━━ Dataset records ━━

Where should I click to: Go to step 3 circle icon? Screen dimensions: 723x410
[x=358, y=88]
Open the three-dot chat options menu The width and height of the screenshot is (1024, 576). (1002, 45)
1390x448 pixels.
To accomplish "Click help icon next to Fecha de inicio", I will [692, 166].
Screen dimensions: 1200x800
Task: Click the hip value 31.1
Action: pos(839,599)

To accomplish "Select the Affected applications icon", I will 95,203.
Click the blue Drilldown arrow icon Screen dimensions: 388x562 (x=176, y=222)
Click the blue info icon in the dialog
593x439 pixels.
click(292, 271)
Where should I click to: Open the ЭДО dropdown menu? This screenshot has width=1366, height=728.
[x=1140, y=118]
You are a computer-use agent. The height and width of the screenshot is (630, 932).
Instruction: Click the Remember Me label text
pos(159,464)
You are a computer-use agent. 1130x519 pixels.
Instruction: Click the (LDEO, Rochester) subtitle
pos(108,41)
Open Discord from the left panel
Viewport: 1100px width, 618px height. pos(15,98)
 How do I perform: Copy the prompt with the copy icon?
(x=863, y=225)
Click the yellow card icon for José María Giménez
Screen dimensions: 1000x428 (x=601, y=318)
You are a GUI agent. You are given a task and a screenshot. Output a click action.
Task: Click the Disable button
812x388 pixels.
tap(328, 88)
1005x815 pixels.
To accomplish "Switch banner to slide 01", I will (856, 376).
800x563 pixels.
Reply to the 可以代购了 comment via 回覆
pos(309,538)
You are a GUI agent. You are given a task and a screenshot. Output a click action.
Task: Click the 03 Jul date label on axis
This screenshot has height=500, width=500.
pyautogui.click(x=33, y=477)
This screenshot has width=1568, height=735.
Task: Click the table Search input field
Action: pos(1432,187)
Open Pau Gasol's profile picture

━━━

* **Exercise directions**: Repeat all of the data above, word for word.

* **Written reply**:
Where should I click to: Go to step 3 circle icon? Screen dimensions: 723x410
[x=358, y=88]
Open the three-dot chat options menu The width and height of the screenshot is (1024, 576). (1002, 45)
1390x448 pixels.
To accomplish "Click help icon next to Fecha de inicio", I will [692, 166].
Screen dimensions: 1200x800
Task: Click the hip value 31.1
Action: pos(839,599)

To accomplish "Select the Affected applications icon", I will 95,203.
Click the blue Drilldown arrow icon Screen dimensions: 388x562 (x=176, y=222)
Click the blue info icon in the dialog
593x439 pixels.
click(292, 271)
Where should I click to: Open the ЭДО dropdown menu? This screenshot has width=1366, height=728.
[x=1140, y=118]
You are a computer-use agent. The height and width of the screenshot is (630, 932).
Instruction: Click the Remember Me label text
pos(159,464)
You are a computer-use agent. 1130x519 pixels.
Instruction: Click the (LDEO, Rochester) subtitle
pos(108,41)
Open Discord from the left panel
Viewport: 1100px width, 618px height. pos(15,98)
 How do I perform: Copy the prompt with the copy icon?
(x=863, y=225)
Click the yellow card icon for José María Giménez
Screen dimensions: 1000x428 (x=601, y=318)
You are a GUI agent. You are given a task and a screenshot. Output a click action.
Task: Click the Disable button
812x388 pixels.
tap(328, 88)
1005x815 pixels.
To accomplish "Switch banner to slide 01", I will (856, 376).
800x563 pixels.
Reply to the 可以代购了 comment via 回覆
pos(309,538)
You are a GUI agent. You are given a task and a screenshot. Output a click action.
Task: Click the 03 Jul date label on axis
This screenshot has height=500, width=500.
pyautogui.click(x=33, y=477)
This screenshot has width=1568, height=735.
Task: Click the table Search input field
Action: pos(1432,187)
Open Pau Gasol's profile picture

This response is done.